"Sherlock" viewers were told the Season 4 finale would blow them away, but few expected the sparks still flying days later would be between the fandom and co-creator Steven Moffat. Whew! Molly Hooper actress Louise Brealey was dragged into the fray, fighting back Twitter trolls while admitting she didn't agree with Moffat's post-show comments either.
*Spoilers ahead from "The Final Problem."
In the Season 4 finale, "The Final Problem," Sherlock's sister Eurus pulled an emotional manipulation stunt, calling Molly Hooper and demanding that Sherlock get her to say the words "I love you" in a short amount of time or explosives would blow up Molly's house. A tearful and clearly broken Molly eventually said the words to Sherlock -- without knowing what was at stake, since that was one of Eurus's qualifications -- and then it turned out there were no explosives in Molly's home at all. That is where the finale left it, just including a brief shot of Molly at the end like everything was fine.

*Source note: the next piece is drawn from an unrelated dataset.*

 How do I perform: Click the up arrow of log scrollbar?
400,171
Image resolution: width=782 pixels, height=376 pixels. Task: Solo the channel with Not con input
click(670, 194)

Fans did not like the blowing over of Molly's emotional manipulation. Moffat, who wrote the episode with co-showrunner Mark Gatiss, basically shrugged Molly off when Entertainment Weekly asked about her in a post-finale interview:
If there is something fans seem upset about with this episode it's that there's no resolving scene with Molly after that very effective devastating call to her while she's in the kitchen. Did you consider doing one? Is it fair to leave her that like that?
But that's not how we leave her. People need to learn to face their televisions, we see her later on–
We see her skipping into the room but–
She gets over it! Surely at a certain point you have to figure out that after Sherlock escapes tells her, "I'm really sorry about that, it was a code, I thought your flat was about to blow up." And she says, "Oh well that's okay then, you bastard." And then they go back to normal, that's what people do. I can't see why you'd have to play that out. She forgives him, of course, and our newly grown-up Sherlock is more careful with her feelings in the future. In the end of that scene, she's a bit wounded by it all, but he's absolutely devastated. He smashes up the coffin, he's in pieces, he's more upset than she is, and that's a huge step in Sherlock's development. The question is: Did Sherlock survive that scene? She probably had a drink and went and shagged someone, I dunno. Molly was fine.
She just had a drink and shagged someone? It's really about Sherlock, who cares about Molly? Seriously?!
If you read the comments section of that interview, it's filled with frustrated fans, writing responses like "His answer to the Molly issue pisses me off. He doesn't get it" (upvoted 128 times) and "Totally agree. He completely brushed that aside and any fans' concerns about potential emotional fallout from that scene."
Fans made their thoughts known to Brealey (some were not very gentle about it), and she felt compelled to address talk on Twitter. After appearing to defend Molly's feelings with "Loving someone after years is not reductive, retrograde, antifeminist or weak," she tweeted these definitive thoughts:
FTR I disagree with Steven about the impact of the scene on Molly... & that's fine.— Louise Brealey (@louisebrealey) January 17, 2017
He's allowed to feel something.
So am I.
So are you.
So she disagreed with Moffat, but he is still one of the people who created Molly and he's a major reason why she's on the show, so it's not like she'd ever be disrespectful. But she clearly sounds as frustrated as fans, just maybe in a different way and not entirely with the same person.